To inflict this unbearable grief upon others is therefore deeply cruel. It chooses the (supposedly) easy option for me, whilst inflicting pain which will last for a lifetime on those who love me. Much secularism seems utterly blind to this. “The fact is this is my decision, it’s my life, it’s my choice”, says Esther Rantzen; giving voice to the myopic individualism at the heart of the secular creed. For the fact is that our lives are not our own. Humans do not live as disconnected atoms; we belong to God and, under him, to one another. Each human life is knitted into the lives of those around us, especially those bound to us by the love of friends and family. The meaning of human life derives from those relationships of love. And so our choices are not simply about me, my life, my choice; or at least, when they are, we are acting out the terrible human impulse the Bible calls sin. Every choice we make profoundly impacts those around us just as much as ourselves. If that choice is to rip myself out of the fabric of human society, it leaves a ghastly wound which others will carry for a lifetime. Not for nothing has Christian ethics always held suicide to be but one species of murder.
Suicide is, then, a terribly selfish thing to do. But assisted suicide adds a whole extra layer of cruelty.

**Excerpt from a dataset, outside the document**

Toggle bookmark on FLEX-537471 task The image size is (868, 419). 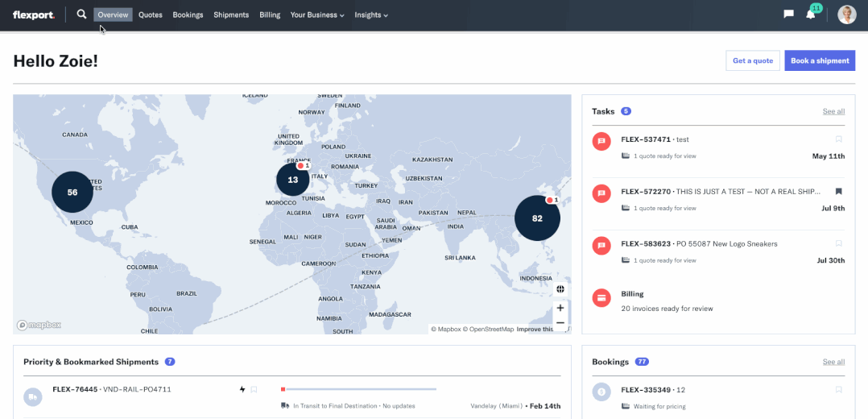(838, 139)
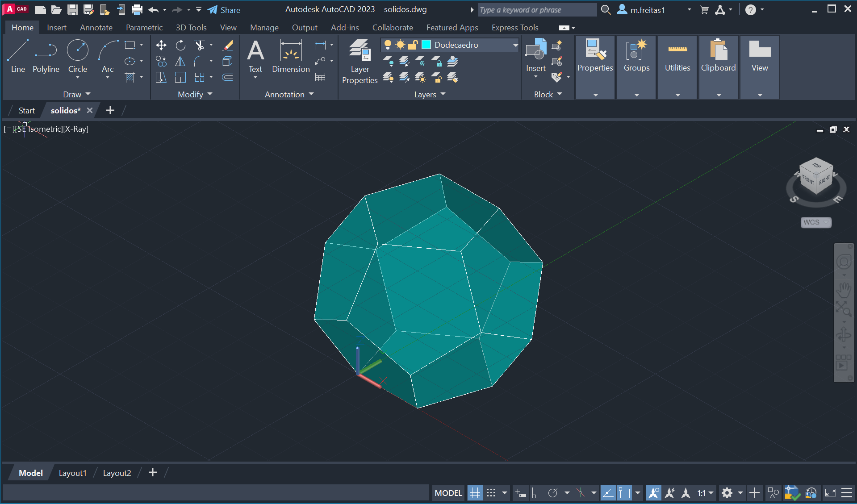This screenshot has height=504, width=857.
Task: Open Layer Properties manager
Action: pyautogui.click(x=360, y=61)

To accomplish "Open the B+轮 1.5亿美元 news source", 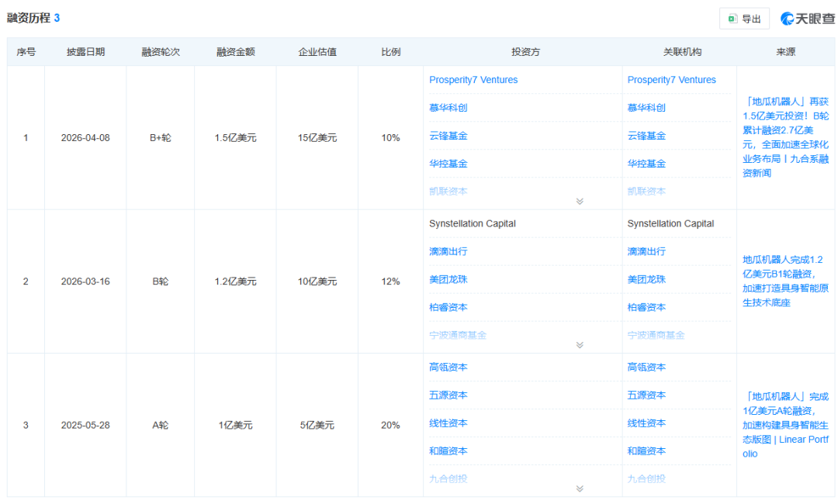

For it involves enlisting one’s loved ones to put the hand to the knife with you. It appeals to their compassion — who wants to see those we love suffer? — but does so in a deeply manipulative way, asking them to do the very opposite of compassion. It asks them to bear not only the grief of your loss, and the agony of knowing you brought it on them deliberately; it calls them to join in with the act of inflicting it. Even if they are merely present whilst a doctor does the actual killing, to be present and do nothing is to be complicit. It therefore brings on their consciences the guilt of having taken a part in destroying you. It asks them to live forever with the knowledge that my mum, grandad, sister, friend was not “taken from us”, nor only that “she took herself from us”. but rather that I helped to do away with her. Murder, as JK Rowling has Horace Slughorn explain, is an act of evil which tears the soul. To ask others to assist in my suicide burdens them with the lifelong guilt of the worst of all sins against our fellow-man.
If Assisted Suicide is legalised, there will be times — probably often, for no supposed “safeguards” will hold — when relatives and others make manipulative and malicious use of their legal liberty to kill. That is a major reason why we, as a society and a nation, should not go down this route. But even in those cases right at the top of the slippery slope, which are held up as why we should do this — where a person knows exactly what he or she is doing, and chooses this as a way out of suffering — it is the very opposite of an act of compassion. It is, towards the very people who love them the best, deeply, deeply cruel.